#### [Given passage]

· · · ·

I have just returned from watching the film ‘Suffragette’, a documentary movie on the fight of women in the UK to attain the right to vote.
To say I felt shell-shocked might be an understatement. I was deeply moved.
I wept for the sacrifices that these women made only just 100 years ago, which we now reap the benefits of, mostly without realizing it. I have been on this earth for just over half of that time and it is mind-boggling to recognize the changes that have happened in the world in just 100 short years.
It’s hard to comprehend the enormous progress that has taken place in this time. As it so happens I have also been watching the well-known series ‘Downton Abbey’ for the first time. It reminds me of my English heritage, and helps me to understand the world my grandparents and great-grandparents lived in, to understand their values, and the sacrifices they too made for the next generations.
Watching what life was life in 1916, it was another world. The conditions most people lived in were beyond basic. The working conditions were often appalling. The patriarchal society which gave men the right to automatically be ‘better than’ women in every way is so different from what most women in our western world today experience. And sadly this is still a reality for many women around the world today.
As the credits rolled at the end of the film and various countries were listed with the date that women won the right to vote, I felt proud to be a New Zealander as we appeared first on the list in 1893. And surprised that Switzerland only gave women the right to vote in 1971. And saddened that in 2015 this right was still pending for women in Saudi Arabia. I also had no idea that it has only been since 1925 in the UK that women have equal rights with men for the care of their children.
This is the sort of film which would do well to be on a school curriculum: it would show young people how far we have come in just 100 years. It would remind them of how much they have to be grateful for. It would show young men how important it is to respect and treat women with equality and love. It would show women how important it is to believe in themselves.
It brought sadness to see the extreme sacrifices and pain that these women went through for freedom, and it brought deep gratitude as I recognize that I now get to bear the fruits of their labour.
And on another level, in terms of my contribution in this short life, how does this film speak to me personally? How does it teach me to live and contribute in the best way possible while I am on this earth?
I know that I stand for the right to understand, educate and transform healthcare in an evolutionary way. Just as many of the traditions depicted in these films and programs are now outdated and quite literally ‘Victorian’, so is much of our current healthcare system today.
No longer can we only look at physical solutions for physical problems, when the causes and solutions run much deeper and wider.
No longer do we need to rely on only outdated methodologies of surgery, pills and medication when there are already, right now, a multitude of easier, safer and more effective ways to understand and resolve even the most chronic of illnesses.
No longer must we only put our faith in what someone else tells us, just because we think, and they think, they know better, when the answers are already to be found within.
At its deepest level, the work I do is to re-empower women to be all they can be. Such is my life challenge, and as is often said, we teach people what we need to learn.
This is my contribution, God willing.

· · · ·

#### [Data extract]
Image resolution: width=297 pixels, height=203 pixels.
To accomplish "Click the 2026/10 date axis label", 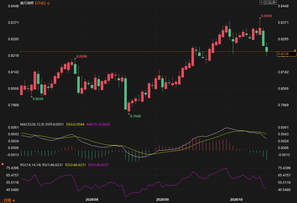I will (x=236, y=200).
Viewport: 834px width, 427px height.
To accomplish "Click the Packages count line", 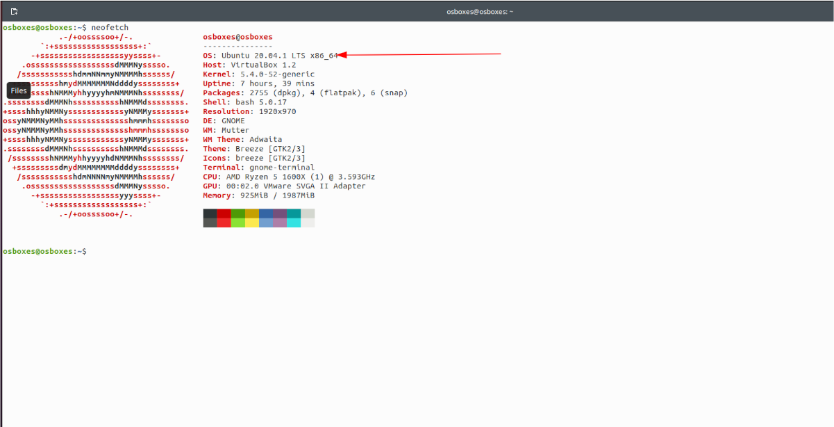I will pos(305,92).
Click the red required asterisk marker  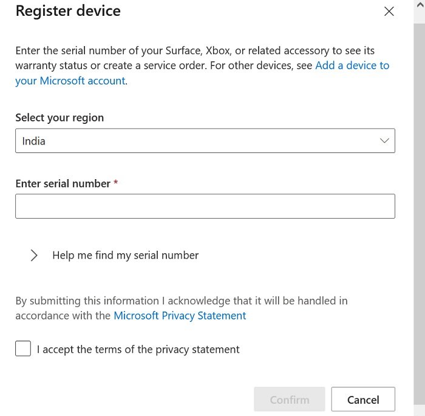[x=116, y=183]
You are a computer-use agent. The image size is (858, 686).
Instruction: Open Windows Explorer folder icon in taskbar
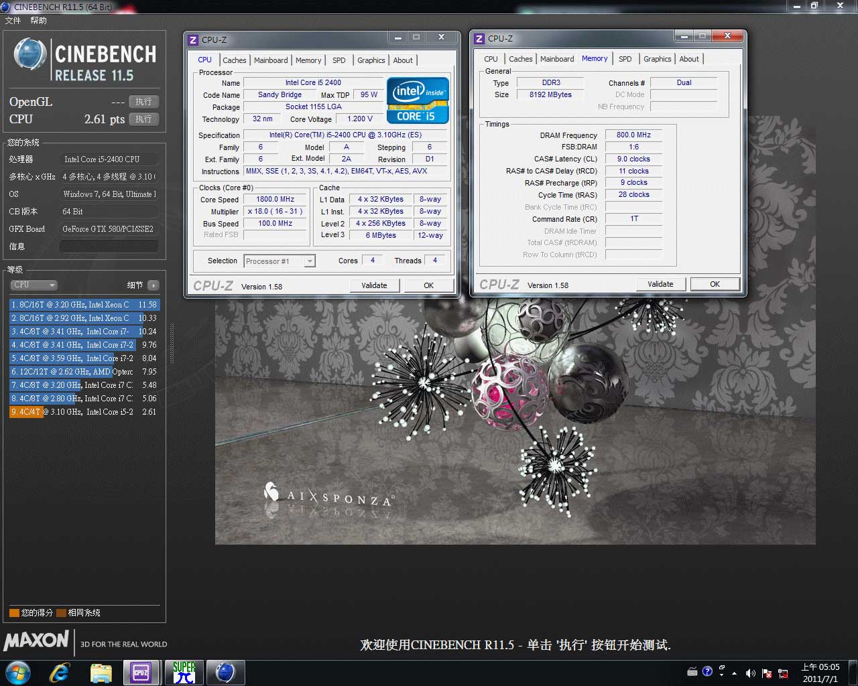coord(101,672)
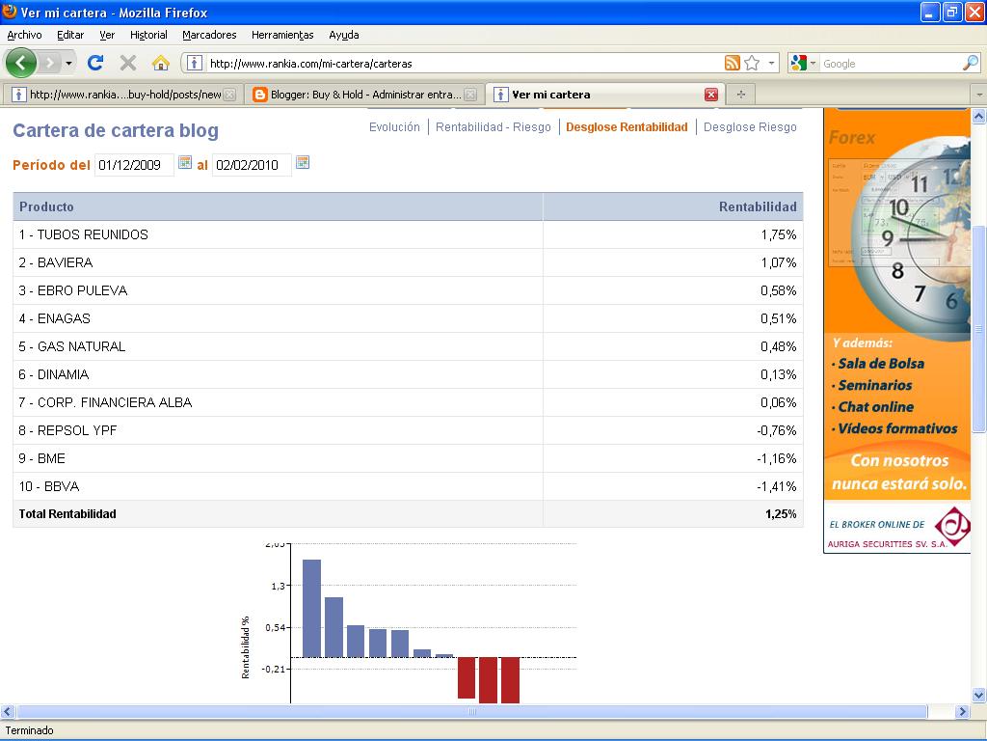The image size is (987, 741).
Task: Click the start date field 01/12/2009
Action: pyautogui.click(x=134, y=165)
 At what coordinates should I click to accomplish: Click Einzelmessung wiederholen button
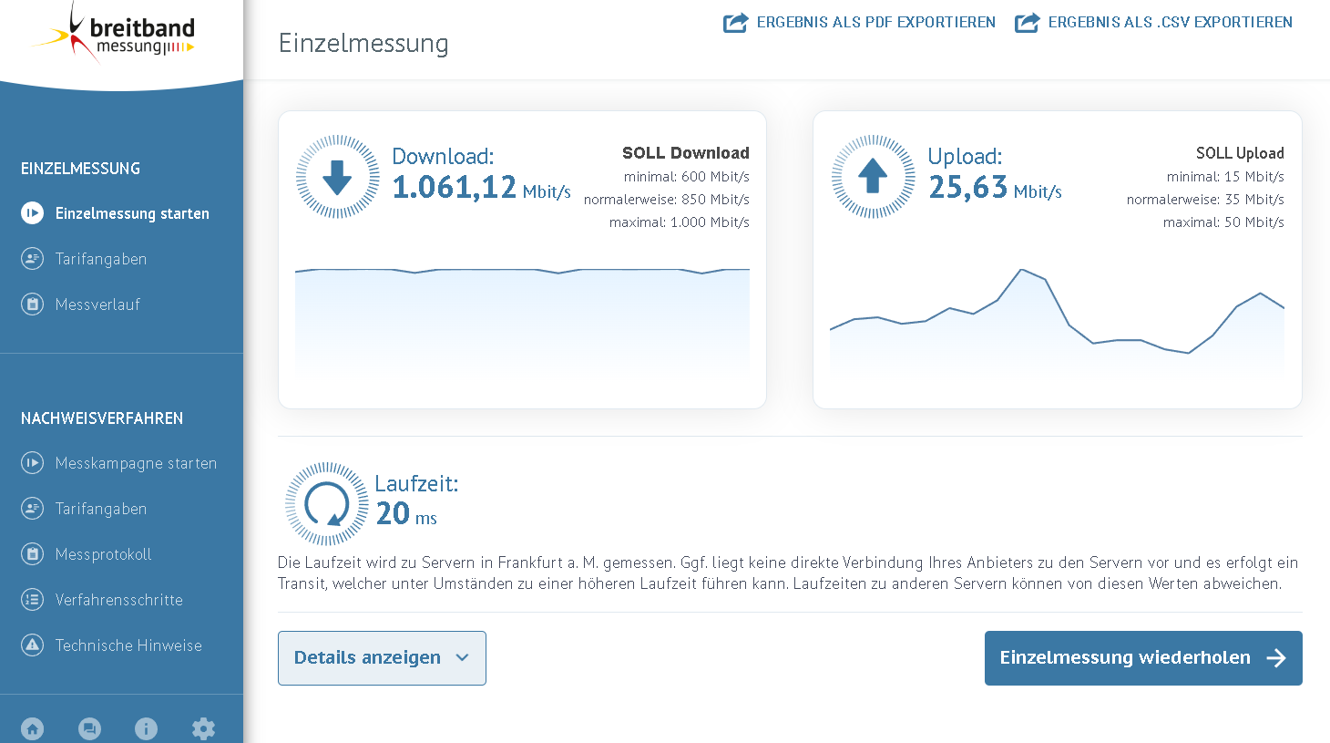(1143, 658)
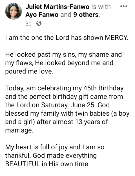This screenshot has height=176, width=135.
Task: Visit Ayo Fanwo's tagged profile
Action: 42,15
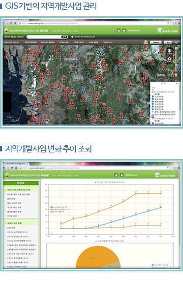This screenshot has width=183, height=284.
Task: Click the compass globe icon on the map
Action: 169,51
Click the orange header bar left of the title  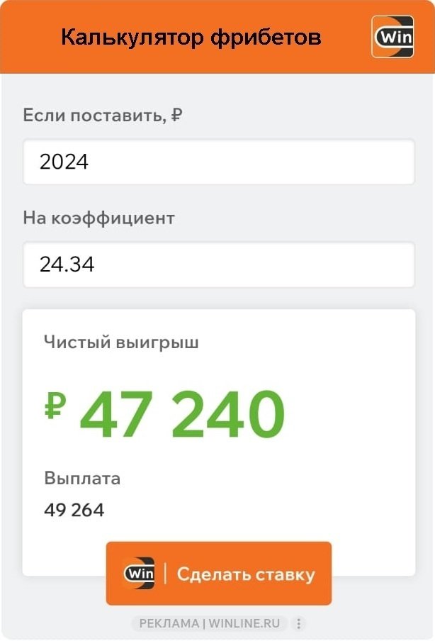[x=28, y=37]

· · · ·

From the reflection on the film "Suffragette," write out word for word the part starting with "No longer do" and going on through "be found within.".

#### [Task response]
No longer do we need to rely on only outdated methodologies of surgery, pills and medication when there are already, right now, a multitude of easier, safer and more effective ways to understand and resolve even the most chronic of illnesses.
No longer must we only put our faith in what someone else tells us, just because we think, and they think, they know better, when the answers are already to be found within.